Background: The 2013 American College of Cardiology (ACC)/ American Heart Association (AHA) cardiovascular disease (CVD) risk prediction algorithm (Pooled Cohorts Equations) has not previously been evaluated in HIV populations.
Methods: Framingham Risk Scores (FRS) and ACC/AHA risk scores were calculated for patients in a longitudinal HIV clinical care cohort during a 3-year interval ending January 1, 2009. Patients were not eligible if they were under age 18, had expired prior to January 1, 2009, were missing relevant data to populate the risk score, or had undergone a relevant outcome event prior to the date of risk score calculation. CVD risk was considered high if 10-year predicted risk of the relevant outcome event was ≥10 percent for FRS and ≥7.5 percent for ACC/AHA. Outcome events were coronary heart disease (CHD) for FRS and atherosclerotic CVD (ASCVD) for ACC/AHA.
Results: The FRS was calculated for 2270 patients, with a median follow-up time of 6.3 years, and the ACC/AHA risk score was calculated for 2152 patients, with a median follow-up time of 6.2 years. Risk scores were discordant in 17 percent of patients, with the ACC/AHA score only predicting high risk in 10 percent and the FRS only predicting high risk in 7 percent. In comparisons of these discordant subgroups, patients classified as high-risk by ACC/AHA but low-risk by FRS were older (median age 56 for ACC/AHA high vs. 48 for FRS high) and more likely to be female (68% vs. 0%), diabetic (52% vs. 6%) and black (22% vs. 12%) but less likely to be smokers (44% vs. 66%) than those low-risk by ACC/AHA and high-risk by FRS. Actual event rates were estimated and compared with predicted rates.

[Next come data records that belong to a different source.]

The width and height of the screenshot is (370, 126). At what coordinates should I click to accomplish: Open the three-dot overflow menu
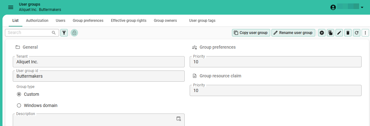point(365,33)
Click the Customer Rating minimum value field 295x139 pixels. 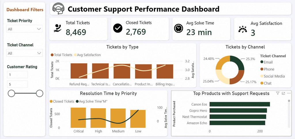click(17, 75)
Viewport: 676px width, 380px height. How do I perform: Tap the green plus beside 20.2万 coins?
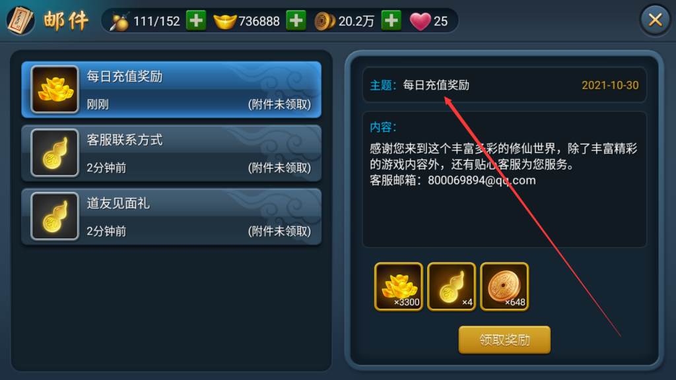[x=391, y=20]
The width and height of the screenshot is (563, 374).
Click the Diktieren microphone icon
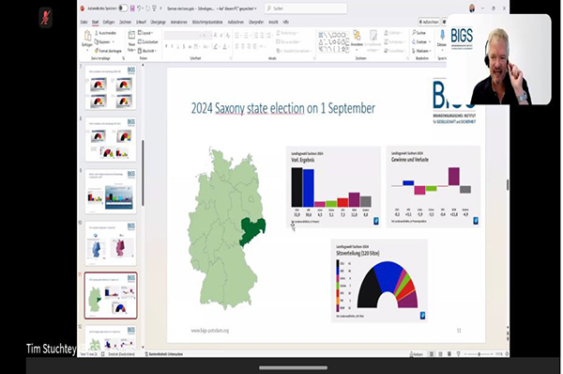[x=442, y=36]
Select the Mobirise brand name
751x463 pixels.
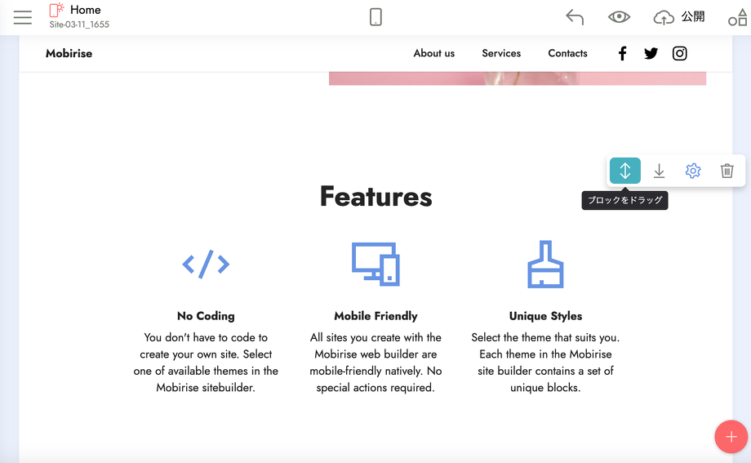pos(69,53)
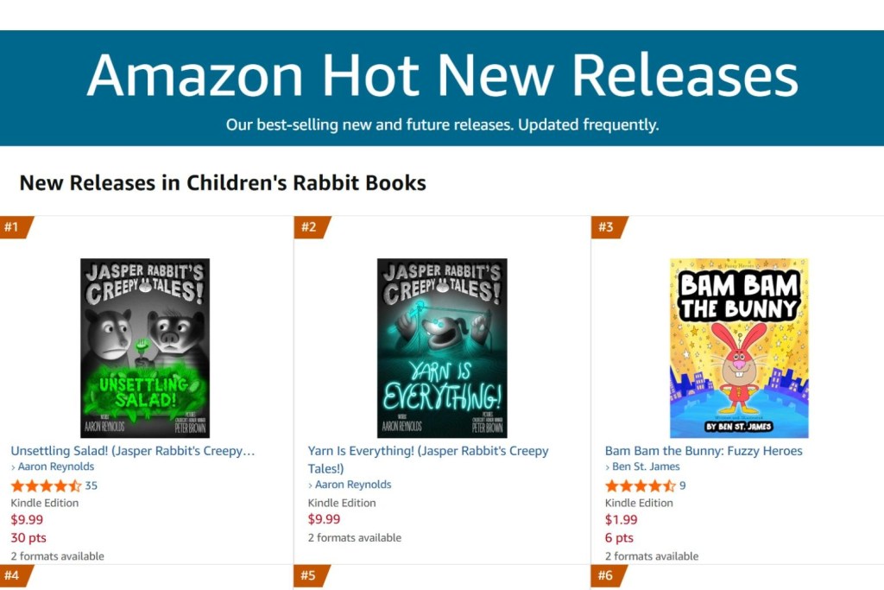Open Unsettling Salad book cover
Image resolution: width=884 pixels, height=590 pixels.
tap(145, 348)
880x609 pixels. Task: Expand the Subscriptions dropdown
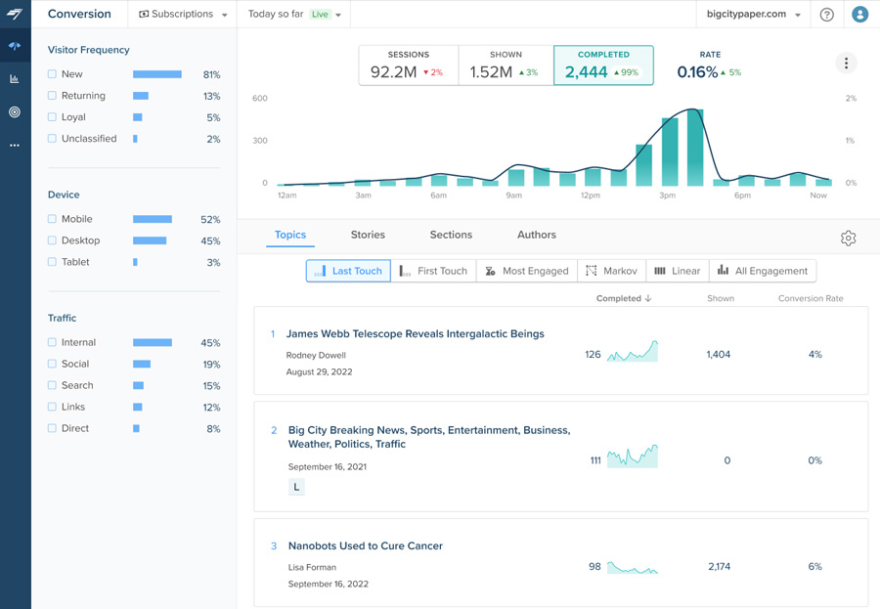(x=183, y=14)
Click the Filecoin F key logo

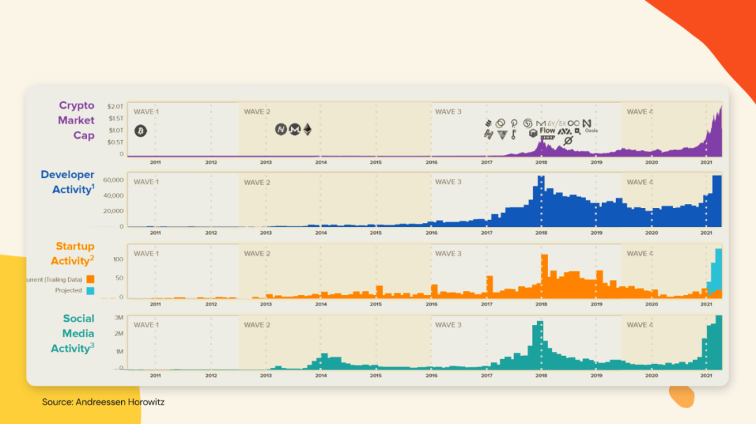point(514,135)
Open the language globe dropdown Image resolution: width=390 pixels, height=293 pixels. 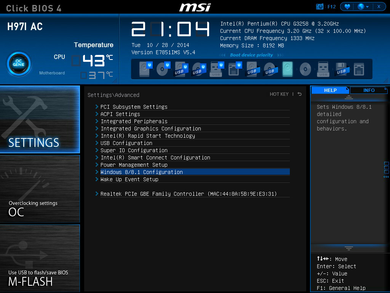pyautogui.click(x=363, y=7)
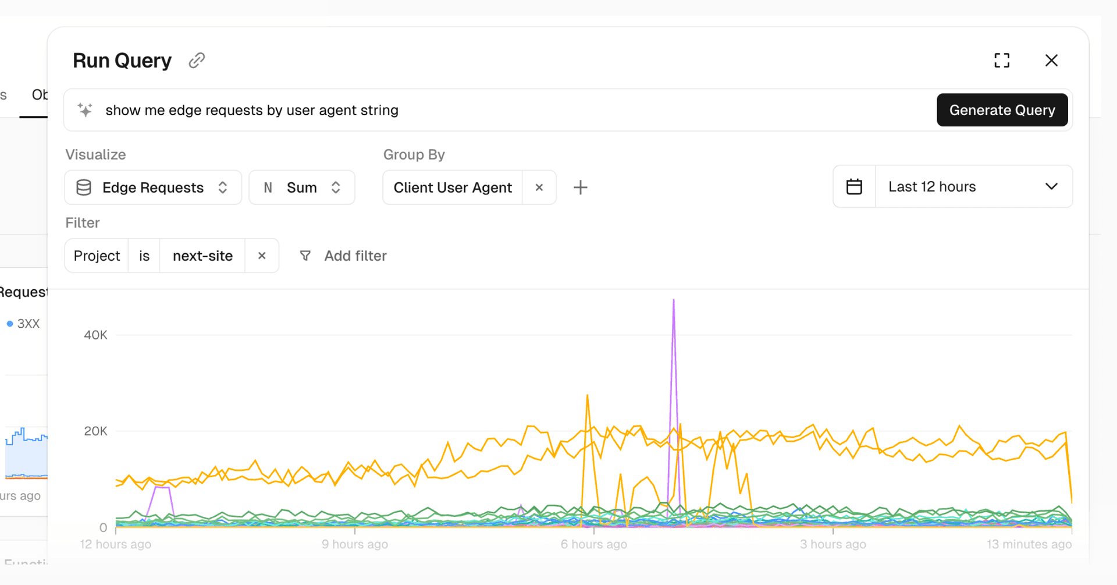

As shown in the figure, actual 6-year event rates were similar to 10-year predicted rates for the FRS and were similar to or exceeded predicted rates for the ACC/AHA risk score.
Conclusions: Our findings suggest that CVD risk prediction scores designed for the general population, and particularly the new ACC/AHA risk score, may underestimate risk for HIV-infected patients. Accurate CVD risk prediction is an important component of the long-term management of chronic disease complications in HIV.